# Off Topic > Suggestions for Improvement >  >  Congrats TECH-Team

## HaHoBe

Hi,

my best and warmest wishes go out to the "Tech"-Team - I couldn´t have imagined that things could get worse on the situation of this forum but ... judge the situation by yourself.

Even if the yelllow line bear with us is not up the response of the forum is sort of minimalistic, Answers/Threads will not get posted leading to Duplicates, the survey updates on threads and answers given which are not shown in the threads in the corresponding forums, the best feature I found was looking for unanswered threads and getting the message that I would have to wait for 1 second and try again then.

Some of these things are amusing, others are confusing and some are simply just annoying as no progress in solving the issues is seen from my side.

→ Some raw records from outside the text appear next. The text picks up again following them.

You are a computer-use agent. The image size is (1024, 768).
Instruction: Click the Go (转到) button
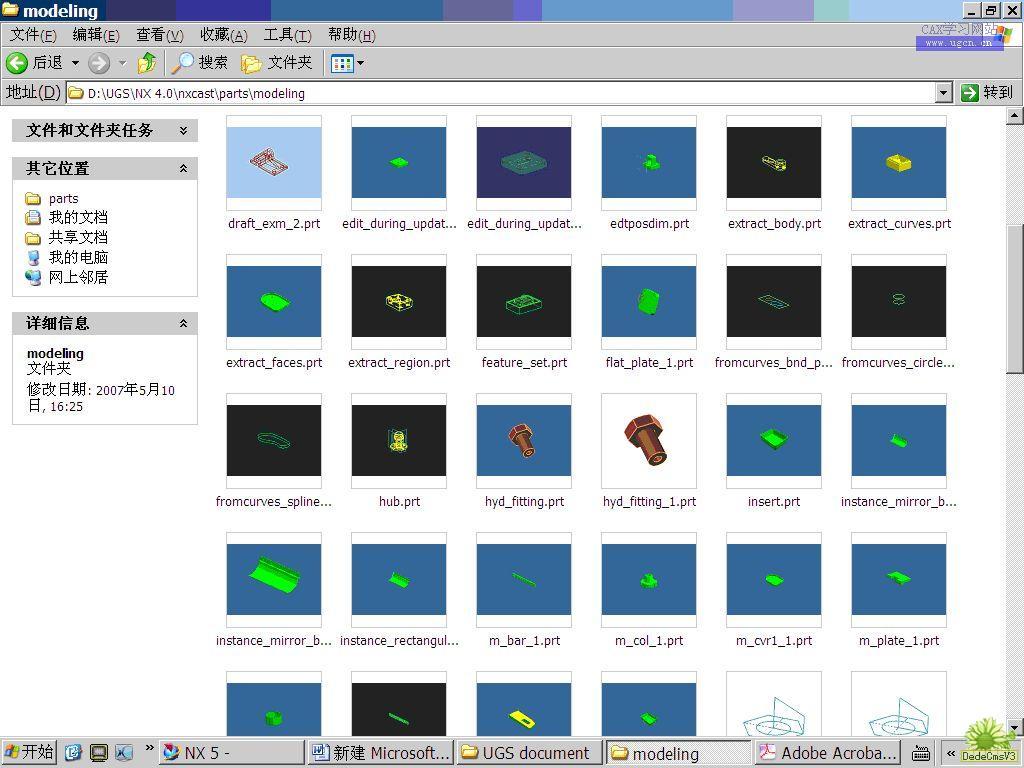coord(986,93)
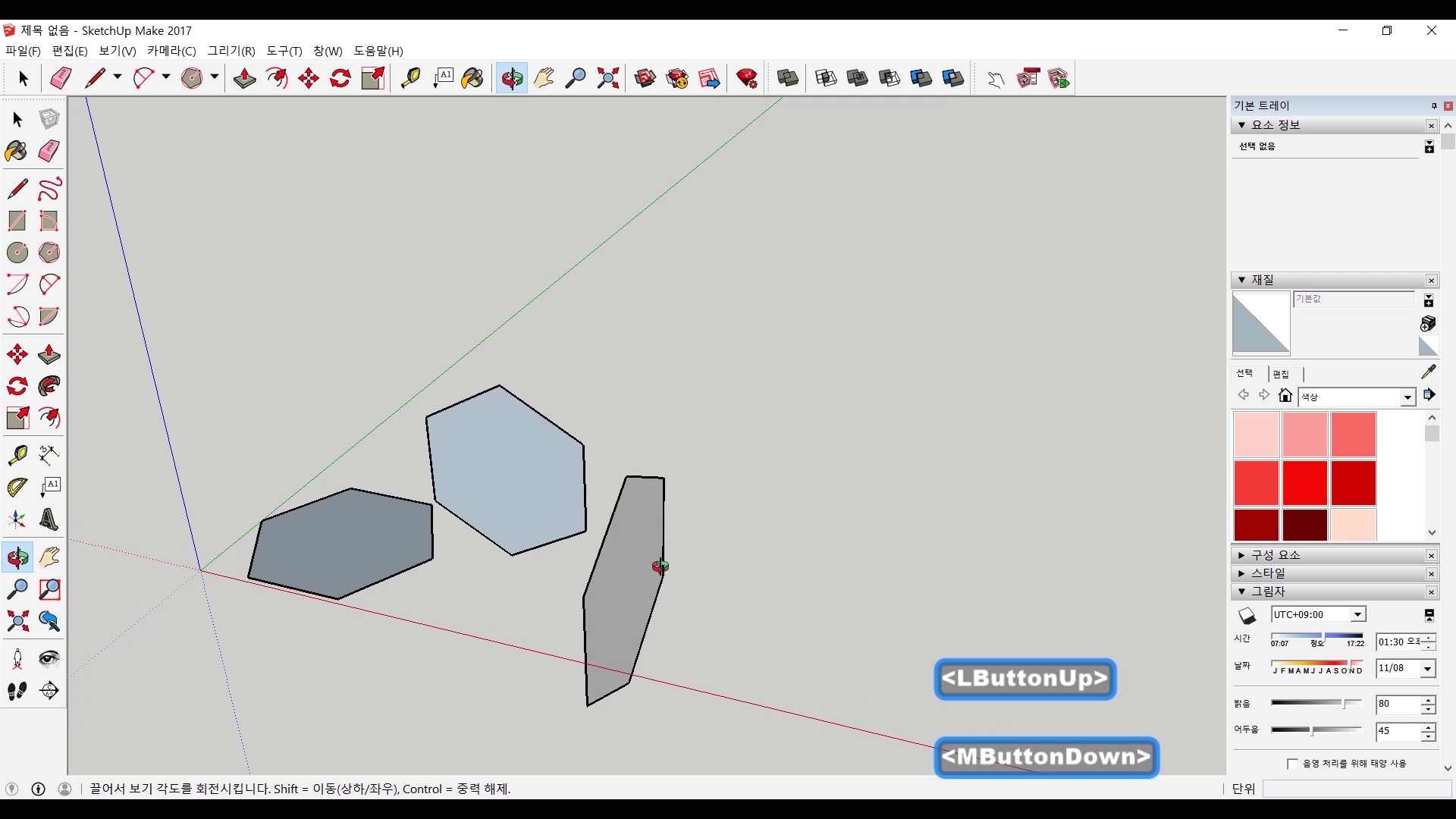1456x819 pixels.
Task: Open the 카메라(C) menu
Action: point(171,51)
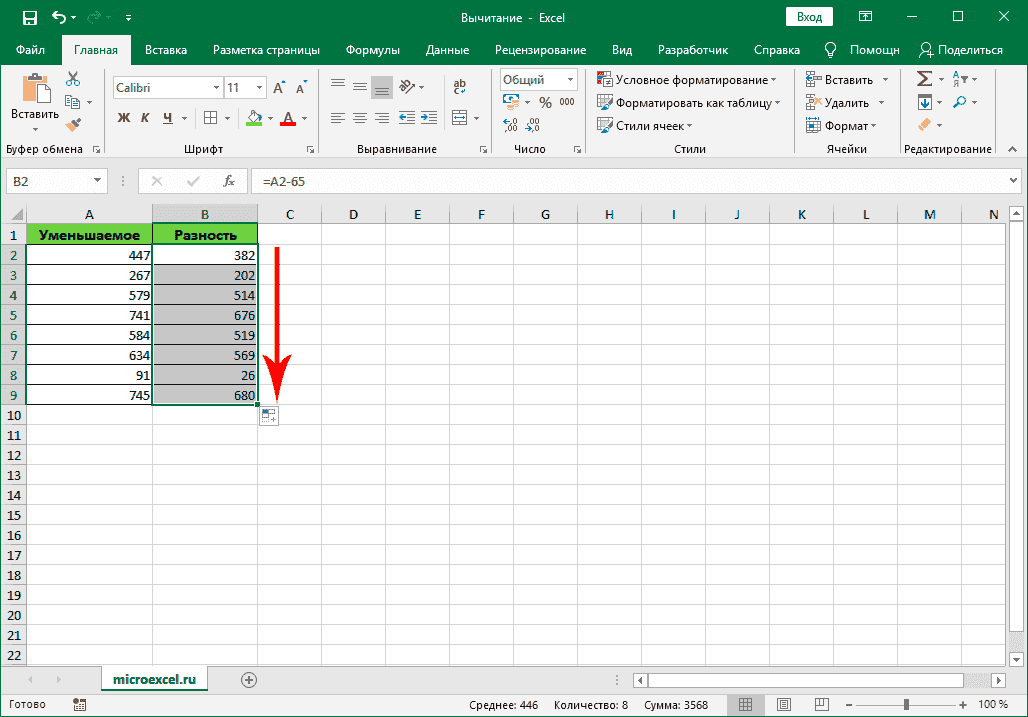This screenshot has height=717, width=1028.
Task: Click the AutoSum sigma icon
Action: pos(924,79)
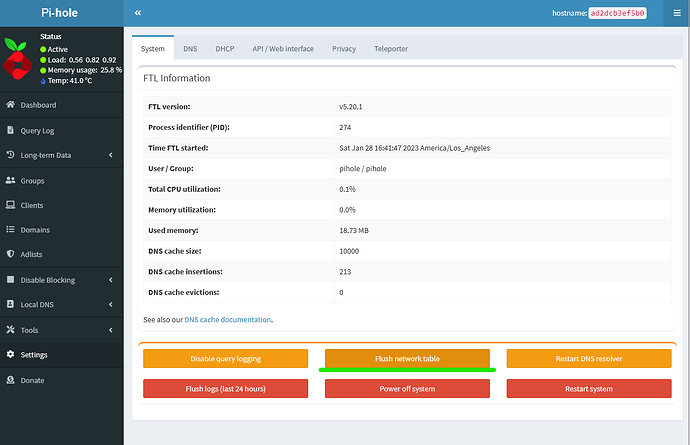Image resolution: width=690 pixels, height=445 pixels.
Task: Open the hamburger menu at top right
Action: tap(676, 14)
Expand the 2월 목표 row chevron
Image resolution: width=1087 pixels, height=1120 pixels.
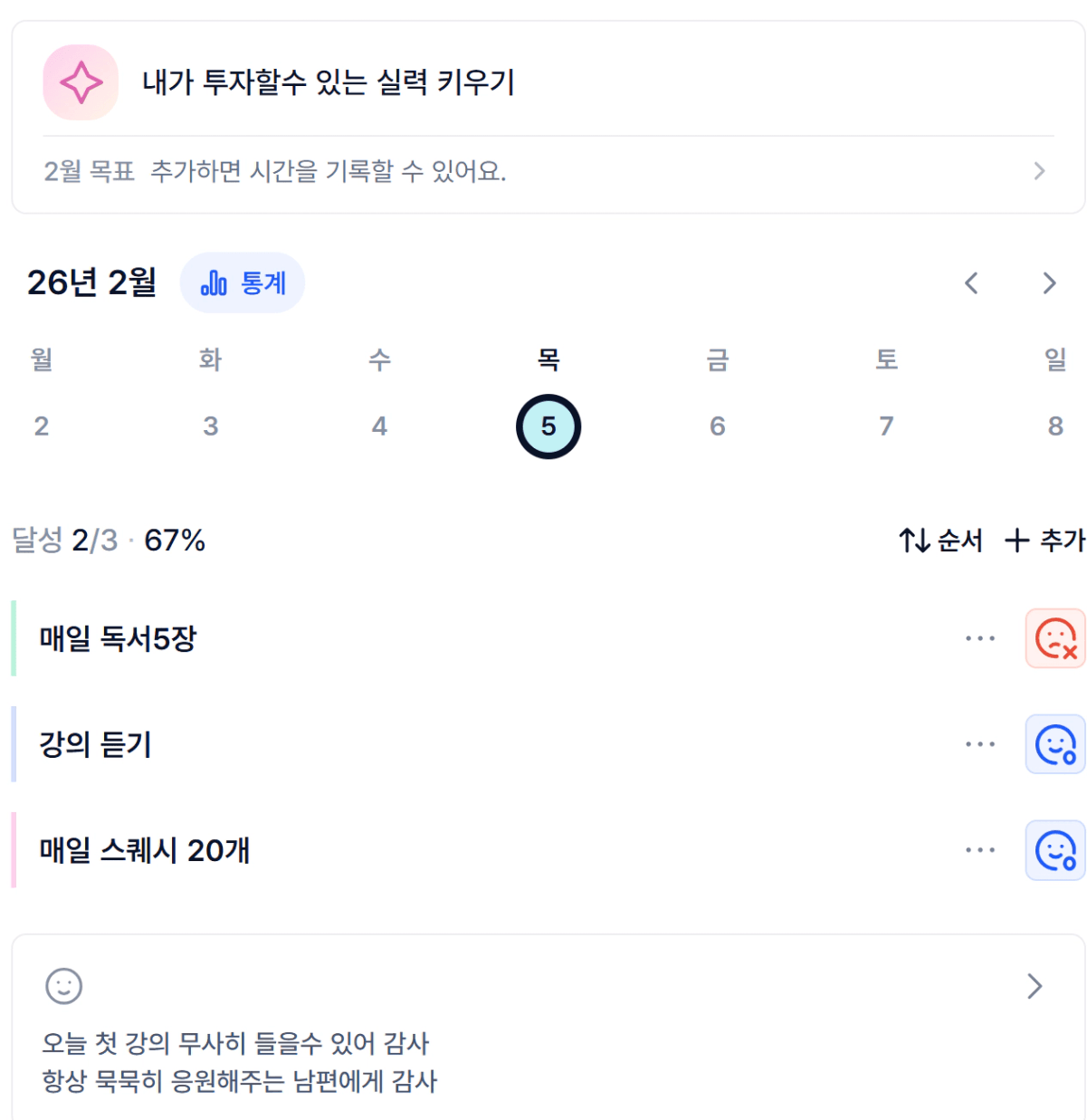1039,171

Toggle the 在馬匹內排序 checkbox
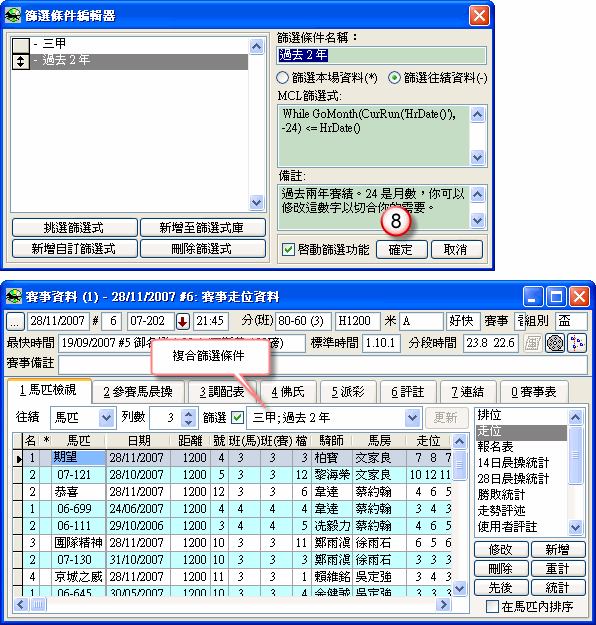(x=492, y=607)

Just a personal view from my side - not even worth two cent. But anyway I like to have them stated.

Ciao,
Holger

----------


## arlu1201

Holger,

I understand the issues you are facing.  We are facing severe server issues and hence we will be moving to a better and bigger server within the next 2 days.  

This should hopefully solve all the problems we are facing with the server.

----------


## Pete_UK

> This should hopefully solve *all* the problems we are facing with the server.



Let's hope so, Arlette.

Pete

----------


## HaHoBe

Hi, Arlette,

both good and bad news at the same time (new problems will arise when the move is done).

A minor detail but nagging (at least for me): when scrolling down the page the trademark/copyright of vBulletin comes to sight.  Should that not read 2013 as it is still showing 2012?

Let´s hope for better times in the not so far future (especially shorter reaction times).

Ciao,
Holger

----------